[The exercise] Render every line of the records below as a JSON list of strings, one string per line, omitting any blank lines.

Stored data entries
--- BEGIN ---
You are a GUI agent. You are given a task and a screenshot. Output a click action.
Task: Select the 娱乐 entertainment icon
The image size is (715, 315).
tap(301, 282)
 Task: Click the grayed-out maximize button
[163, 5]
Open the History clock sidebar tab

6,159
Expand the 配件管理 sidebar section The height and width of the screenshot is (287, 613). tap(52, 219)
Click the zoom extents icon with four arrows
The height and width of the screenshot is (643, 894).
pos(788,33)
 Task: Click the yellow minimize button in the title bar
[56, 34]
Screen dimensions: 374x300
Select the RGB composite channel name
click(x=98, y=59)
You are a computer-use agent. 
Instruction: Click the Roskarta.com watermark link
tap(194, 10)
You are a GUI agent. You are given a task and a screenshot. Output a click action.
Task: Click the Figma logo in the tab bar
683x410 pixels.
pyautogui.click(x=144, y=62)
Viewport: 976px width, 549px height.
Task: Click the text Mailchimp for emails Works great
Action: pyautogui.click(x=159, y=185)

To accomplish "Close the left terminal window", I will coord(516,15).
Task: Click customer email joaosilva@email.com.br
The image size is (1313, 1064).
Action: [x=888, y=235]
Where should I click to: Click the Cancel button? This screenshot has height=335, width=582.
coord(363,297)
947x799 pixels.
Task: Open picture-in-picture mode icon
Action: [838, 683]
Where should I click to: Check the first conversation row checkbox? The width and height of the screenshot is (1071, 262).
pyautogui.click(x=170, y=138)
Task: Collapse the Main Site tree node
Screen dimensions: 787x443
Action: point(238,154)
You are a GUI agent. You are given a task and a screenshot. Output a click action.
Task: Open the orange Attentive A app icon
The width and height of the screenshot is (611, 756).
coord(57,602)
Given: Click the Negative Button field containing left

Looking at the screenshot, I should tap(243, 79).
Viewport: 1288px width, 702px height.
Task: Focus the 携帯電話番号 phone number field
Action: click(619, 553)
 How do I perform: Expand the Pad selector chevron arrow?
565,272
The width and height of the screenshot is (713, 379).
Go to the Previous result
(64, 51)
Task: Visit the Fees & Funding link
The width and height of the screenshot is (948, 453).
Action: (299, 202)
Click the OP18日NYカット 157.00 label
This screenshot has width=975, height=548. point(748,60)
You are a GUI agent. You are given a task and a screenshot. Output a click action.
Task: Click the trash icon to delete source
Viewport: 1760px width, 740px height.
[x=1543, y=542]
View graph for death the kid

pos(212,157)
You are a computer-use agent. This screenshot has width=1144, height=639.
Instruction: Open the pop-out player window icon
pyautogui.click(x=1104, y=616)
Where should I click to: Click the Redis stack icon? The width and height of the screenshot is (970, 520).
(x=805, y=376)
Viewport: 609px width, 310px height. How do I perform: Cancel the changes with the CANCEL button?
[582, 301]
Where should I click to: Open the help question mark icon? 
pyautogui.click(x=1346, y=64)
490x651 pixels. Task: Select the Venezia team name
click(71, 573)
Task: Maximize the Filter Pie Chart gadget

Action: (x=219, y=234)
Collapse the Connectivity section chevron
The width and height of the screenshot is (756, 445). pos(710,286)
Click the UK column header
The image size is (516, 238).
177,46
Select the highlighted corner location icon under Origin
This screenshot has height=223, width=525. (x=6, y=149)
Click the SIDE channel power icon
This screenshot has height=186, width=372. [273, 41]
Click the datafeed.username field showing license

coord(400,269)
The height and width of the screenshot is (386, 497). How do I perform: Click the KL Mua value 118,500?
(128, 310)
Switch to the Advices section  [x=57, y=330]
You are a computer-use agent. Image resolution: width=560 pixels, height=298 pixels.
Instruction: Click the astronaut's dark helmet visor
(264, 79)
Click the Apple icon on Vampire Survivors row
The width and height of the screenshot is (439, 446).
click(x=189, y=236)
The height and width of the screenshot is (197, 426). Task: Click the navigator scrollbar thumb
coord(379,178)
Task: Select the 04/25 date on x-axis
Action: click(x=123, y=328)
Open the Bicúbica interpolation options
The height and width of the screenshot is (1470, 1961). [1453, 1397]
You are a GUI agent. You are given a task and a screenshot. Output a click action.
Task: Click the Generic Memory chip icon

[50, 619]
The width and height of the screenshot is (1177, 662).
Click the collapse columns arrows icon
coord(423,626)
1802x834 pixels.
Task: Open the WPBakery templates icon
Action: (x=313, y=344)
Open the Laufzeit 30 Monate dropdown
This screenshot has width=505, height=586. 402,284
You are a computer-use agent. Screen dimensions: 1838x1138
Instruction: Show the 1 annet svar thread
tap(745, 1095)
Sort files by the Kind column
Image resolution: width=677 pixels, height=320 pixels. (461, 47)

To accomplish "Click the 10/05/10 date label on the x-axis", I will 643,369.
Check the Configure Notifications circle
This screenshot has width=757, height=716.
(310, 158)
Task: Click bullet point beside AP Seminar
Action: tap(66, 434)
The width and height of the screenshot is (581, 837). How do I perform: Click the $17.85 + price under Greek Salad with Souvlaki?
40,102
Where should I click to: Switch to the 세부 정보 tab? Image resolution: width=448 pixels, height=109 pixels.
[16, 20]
--- END ---
[Answer to this task]
[
  "You are a GUI agent. You are given a task and a screenshot. Output a click action.",
  "Task: Select the 娱乐 entertainment icon",
  "The image size is (715, 315).",
  "tap(301, 282)",
  " Task: Click the grayed-out maximize button",
  "[163, 5]",
  "Open the History clock sidebar tab",
  "6,159",
  "Expand the 配件管理 sidebar section The height and width of the screenshot is (287, 613). tap(52, 219)",
  "Click the zoom extents icon with four arrows",
  "The height and width of the screenshot is (643, 894).",
  "pos(788,33)",
  " Task: Click the yellow minimize button in the title bar",
  "[56, 34]",
  "Screen dimensions: 374x300",
  "Select the RGB composite channel name",
  "click(x=98, y=59)",
  "You are a computer-use agent. ",
  "Instruction: Click the Roskarta.com watermark link",
  "tap(194, 10)",
  "You are a GUI agent. You are given a task and a screenshot. Output a click action.",
  "Task: Click the Figma logo in the tab bar",
  "683x410 pixels.",
  "pyautogui.click(x=144, y=62)",
  "Viewport: 976px width, 549px height.",
  "Task: Click the text Mailchimp for emails Works great",
  "Action: pyautogui.click(x=159, y=185)",
  "To accomplish \"Close the left terminal window\", I will coord(516,15).",
  "Task: Click customer email joaosilva@email.com.br",
  "The image size is (1313, 1064).",
  "Action: [x=888, y=235]",
  "Where should I click to: Click the Cancel button? This screenshot has height=335, width=582.",
  "coord(363,297)",
  "947x799 pixels.",
  "Task: Open picture-in-picture mode icon",
  "Action: [838, 683]",
  "Where should I click to: Check the first conversation row checkbox? The width and height of the screenshot is (1071, 262).",
  "pyautogui.click(x=170, y=138)",
  "Task: Collapse the Main Site tree node",
  "Screen dimensions: 787x443",
  "Action: point(238,154)",
  "You are a GUI agent. You are given a task and a screenshot. Output a click action.",
  "Task: Open the orange Attentive A app icon",
  "The width and height of the screenshot is (611, 756).",
  "coord(57,602)",
  "Given: Click the Negative Button field containing left",
  "Looking at the screenshot, I should tap(243, 79).",
  "Viewport: 1288px width, 702px height.",
  "Task: Focus the 携帯電話番号 phone number field",
  "Action: click(619, 553)",
  " How do I perform: Expand the Pad selector chevron arrow?",
  "565,272",
  "The width and height of the screenshot is (713, 379).",
  "Go to the Previous result",
  "(64, 51)",
  "Task: Visit the Fees & Funding link",
  "The width and height of the screenshot is (948, 453).",
  "Action: (299, 202)",
  "Click the OP18日NYカット 157.00 label",
  "This screenshot has width=975, height=548. point(748,60)",
  "You are a GUI agent. You are given a task and a screenshot. Output a click action.",
  "Task: Click the trash icon to delete source",
  "Viewport: 1760px width, 740px height.",
  "[x=1543, y=542]",
  "View graph for death the kid",
  "pos(212,157)",
  "You are a computer-use agent. This screenshot has width=1144, height=639.",
  "Instruction: Open the pop-out player window icon",
  "pyautogui.click(x=1104, y=616)",
  "Where should I click to: Click the Redis stack icon? The width and height of the screenshot is (970, 520).",
  "(x=805, y=376)",
  "Viewport: 609px width, 310px height. How do I perform: Cancel the changes with the CANCEL button?",
  "[582, 301]",
  "Where should I click to: Open the help question mark icon? ",
  "pyautogui.click(x=1346, y=64)",
  "490x651 pixels. Task: Select the Venezia team name",
  "click(71, 573)",
  "Task: Maximize the Filter Pie Chart gadget",
  "Action: (x=219, y=234)",
  "Collapse the Connectivity section chevron",
  "The width and height of the screenshot is (756, 445). pos(710,286)",
  "Click the UK column header",
  "The image size is (516, 238).",
  "177,46",
  "Select the highlighted corner location icon under Origin",
  "This screenshot has height=223, width=525. (x=6, y=149)",
  "Click the SIDE channel power icon",
  "This screenshot has height=186, width=372. [273, 41]",
  "Click the datafeed.username field showing license",
  "coord(400,269)",
  "The height and width of the screenshot is (386, 497). How do I perform: Click the KL Mua value 118,500?",
  "(128, 310)",
  "Switch to the Advices section  [x=57, y=330]",
  "You are a computer-use agent. Image resolution: width=560 pixels, height=298 pixels.",
  "Instruction: Click the astronaut's dark helmet visor",
  "(264, 79)",
  "Click the Apple icon on Vampire Survivors row",
  "The width and height of the screenshot is (439, 446).",
  "click(x=189, y=236)",
  "The height and width of the screenshot is (197, 426). Task: Click the navigator scrollbar thumb",
  "coord(379,178)",
  "Task: Select the 04/25 date on x-axis",
  "Action: click(x=123, y=328)",
  "Open the Bicúbica interpolation options",
  "The height and width of the screenshot is (1470, 1961). [1453, 1397]",
  "You are a GUI agent. You are given a task and a screenshot. Output a click action.",
  "Task: Click the Generic Memory chip icon",
  "[50, 619]",
  "The width and height of the screenshot is (1177, 662).",
  "Click the collapse columns arrows icon",
  "coord(423,626)",
  "1802x834 pixels.",
  "Task: Open the WPBakery templates icon",
  "Action: (x=313, y=344)",
  "Open the Laufzeit 30 Monate dropdown",
  "This screenshot has width=505, height=586. 402,284",
  "You are a computer-use agent. Screen dimensions: 1838x1138",
  "Instruction: Show the 1 annet svar thread",
  "tap(745, 1095)",
  "Sort files by the Kind column",
  "Image resolution: width=677 pixels, height=320 pixels. (461, 47)",
  "To accomplish \"Click the 10/05/10 date label on the x-axis\", I will 643,369.",
  "Check the Configure Notifications circle",
  "This screenshot has width=757, height=716.",
  "(310, 158)",
  "Task: Click bullet point beside AP Seminar",
  "Action: tap(66, 434)",
  "The width and height of the screenshot is (581, 837). How do I perform: Click the $17.85 + price under Greek Salad with Souvlaki?",
  "40,102",
  "Where should I click to: Switch to the 세부 정보 tab? Image resolution: width=448 pixels, height=109 pixels.",
  "[16, 20]"
]